Scottish Daily Mail

Stealth raid adds

Overall demand set to reach highest level since World War 2

- By John-Paul Ford Rojas Senior Business Reporter

MILLIONS of Britons will see their incomes hit as stealth taxes pull growing numbers of people into paying more.

Frozen and lowered income tax thresholds mean that even though wages are not rising enough to keep pace with the cost of living, many employees will end up being hit.

The Treasury is on course in the current financial year to rake in more than £1trillion in tax.

Meanwhile, plans to freeze some income tax thresholds and lower others in Scotland will also bring in more than £100milllio­n.

The Scottish income tax levels, which will come in from next month, are forecast to raise £129million and could reach £519million when the ‘fiscal drag’ caused by the frozen rate threshold is taken into account.

The situation comes as Britain’s tax burden looks on course to rise to the highest level since the Second World War.

The Office for Budget Responsibi­lity (OBR) has said the overall tax burden will rise to the equivalent of 37.7 per cent of gross domestic product by 2027-28.

The forecast for the overall tax burden is even higher than the 37.1 per cent predicted in the OBR’s last forecast in November.

The record level is partly the result of corporatio­n tax rate going up in April from 19 per cent to 25 per cent – despite a clamour from business leaders and Tory MPs to scrap the rise.

The ratio of corporatio­n tax to GDP will rise to its highest level since it was introduced in 1965.

The UK Government has frozen tax thresholds, meaning that in five years from now 3.2million people who were previously not liable for income tax will be dragged into paying it, while nearly 2.5million will be pulled into higher brackets.

The Scottish Government, which sets income tax north of the Border, has already announced it will freeze thresholds for the starter, basic and intermedia­te rates at their current levels.

Meanwhile, income tax bills for hundreds of thousands of Scots earning more than £43,662 are also set to soar from April.

Scottish taxpayers earning more than £43,662 will pay a 42p rate of income tax, while Scots earning over £125,140 will pay a top rate of 47p.

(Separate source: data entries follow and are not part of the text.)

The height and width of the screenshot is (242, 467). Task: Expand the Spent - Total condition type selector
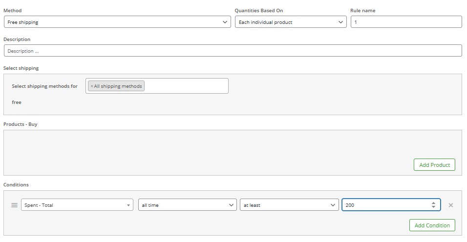[77, 205]
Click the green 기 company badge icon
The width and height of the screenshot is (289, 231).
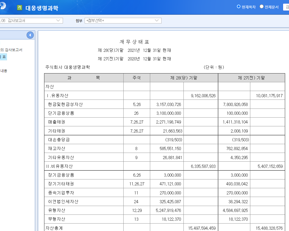[19, 8]
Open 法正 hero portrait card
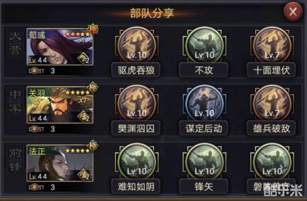Image resolution: width=307 pixels, height=201 pixels. click(x=60, y=163)
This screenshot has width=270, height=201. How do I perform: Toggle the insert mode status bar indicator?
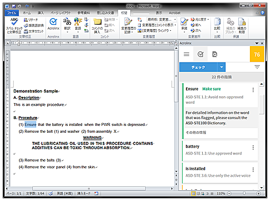(x=84, y=194)
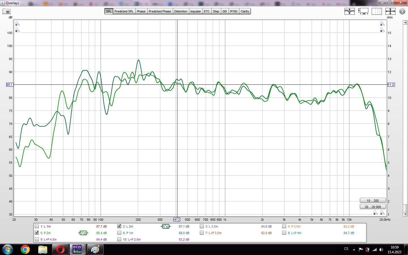
Task: Click top-right zoom out magnifier
Action: coord(382,30)
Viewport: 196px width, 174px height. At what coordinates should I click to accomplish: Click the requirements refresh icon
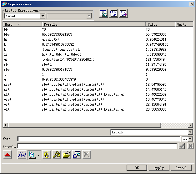[76, 155]
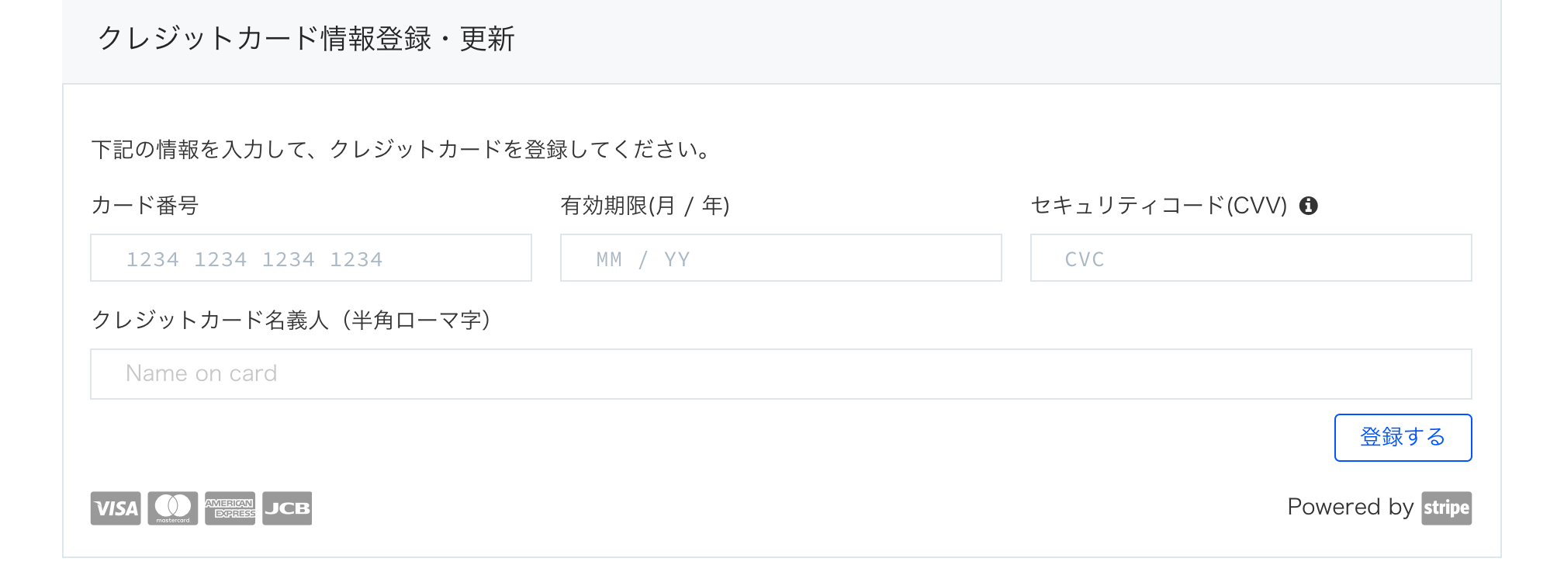Focus the CVC security code input field
The image size is (1564, 572).
coord(1251,258)
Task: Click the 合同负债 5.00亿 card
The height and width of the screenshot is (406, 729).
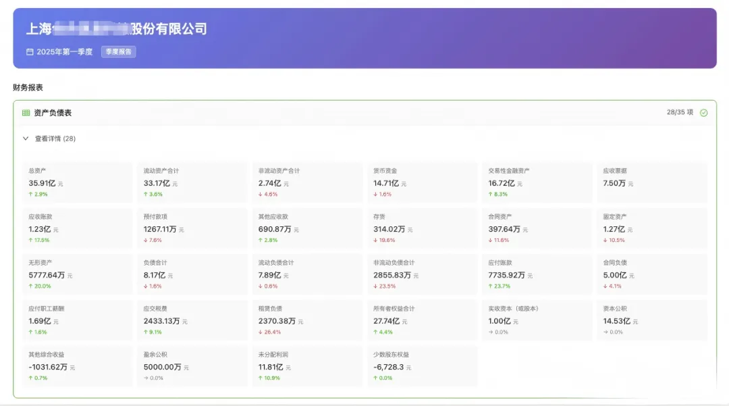Action: tap(652, 274)
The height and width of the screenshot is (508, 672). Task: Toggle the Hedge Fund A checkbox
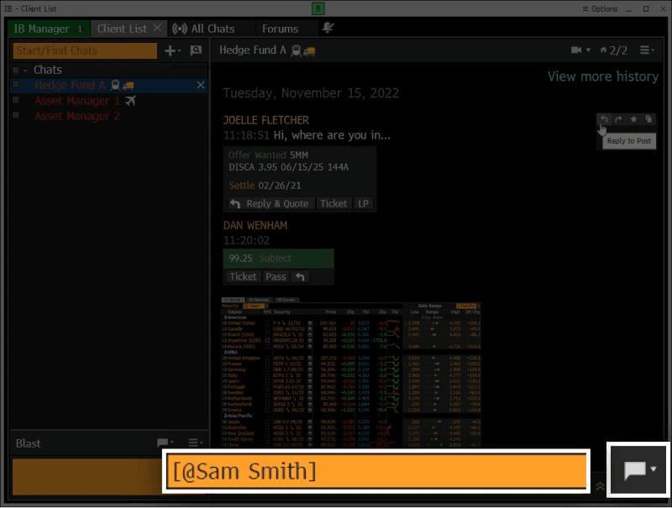[16, 86]
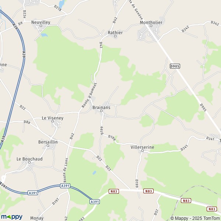This screenshot has height=221, width=221.
Task: Select the Montholier town marker
Action: click(x=151, y=26)
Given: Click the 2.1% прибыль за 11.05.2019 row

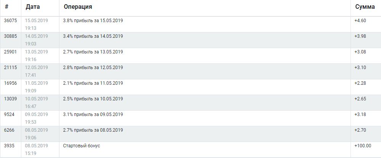Looking at the screenshot, I should (x=93, y=83).
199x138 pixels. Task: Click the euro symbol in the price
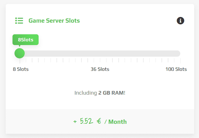[99, 122]
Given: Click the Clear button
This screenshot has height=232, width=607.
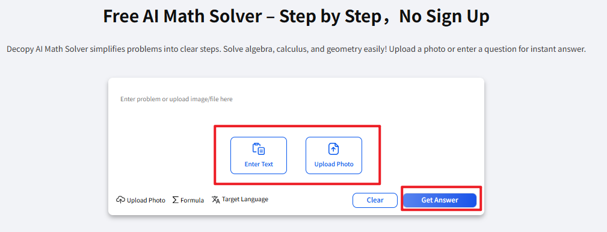Looking at the screenshot, I should click(375, 200).
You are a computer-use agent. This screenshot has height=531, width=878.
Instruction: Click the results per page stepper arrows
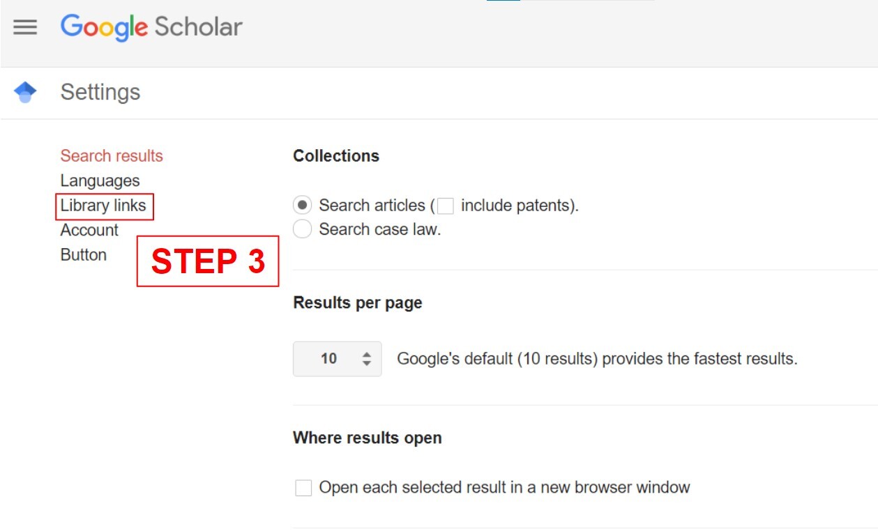point(367,359)
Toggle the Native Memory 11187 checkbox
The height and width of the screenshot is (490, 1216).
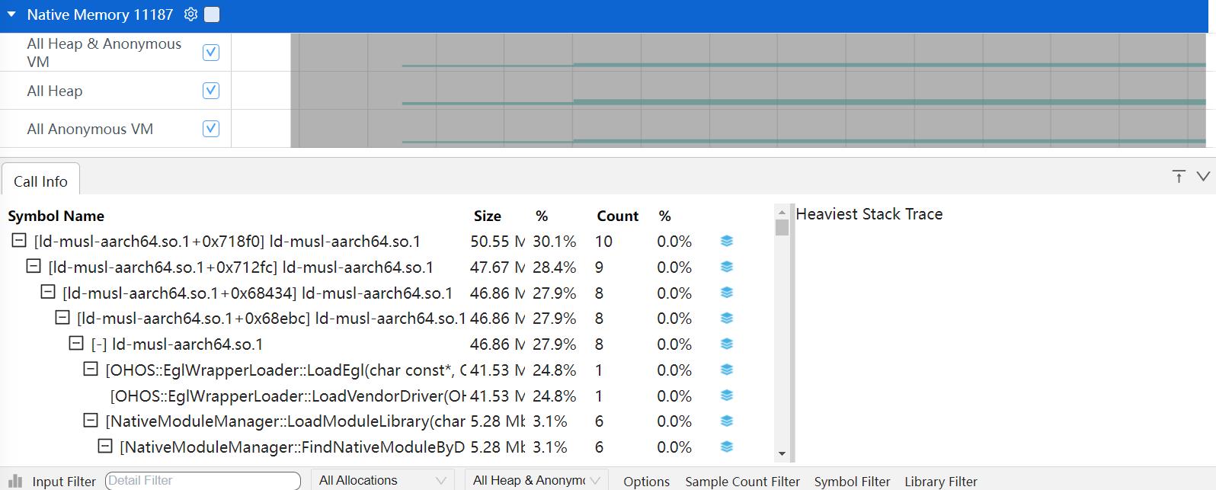[x=213, y=14]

In the rest of the UK, the rates are 40p and 45p.

The freezing of thresholds means that even though wages are still lagging behind as the cost of living crisis bites, many are still being pulled into higher tax bands. This ‘stealth tax’ sees more people dragged into paying higher tax as wages and prices rise.

John Swinney, who is acting

Finance Secretary while Kate Forbes is on maternity leave, has argued that the ‘emergency’ in the economy and NHS means taxes must go up.

The UK Budget forecast also shows that borrowing for the current 2022-23 financial year will come in at £152.4billion, £24.7billion less than was forecast in November. That is thanks to a better than expected economic picture and the falling cost of the Government’s energy price freeze – the result of lower global prices.

Yet Budget measures announced by Chancellor Jeremy Hunt to keep down energy bills, support business investment and encourage more people back to work mean he has already spent two-thirds of the windfall from the improved fiscal outlook, the OBR said.

It means that while Mr Hunt is on course to meet the Government’s target to see debt as a percentage of GDP falling in five years’ time, that is ‘by only the narrowest of margins’, the OBR said. And that will only be after debt hits its highest level in more than 50 years.

The expected ‘headroom’ of £6.5billion will be the lowest for any Chancellor since the watchdog was establishe­d in 2010. It will be even smaller if – as every Chancellor has done since 2011 – he continues the policy of freezing fuel duty receipts each year, at a cost of around £4billion.

Debt interest spending is on course to hit £114.7billion, or 11.2 per cent of GDP, in 2022-23, its highest level since just after the Second World War.

That is because the interest paid on much of the Government’s debt is linked to inflation, which has been soaring.

Paul Johnson, director of the Institute for Fiscal Studies, said: ‘We are still in the midst of an enormously difficult period for households. We’re by no means out of the woods yet.’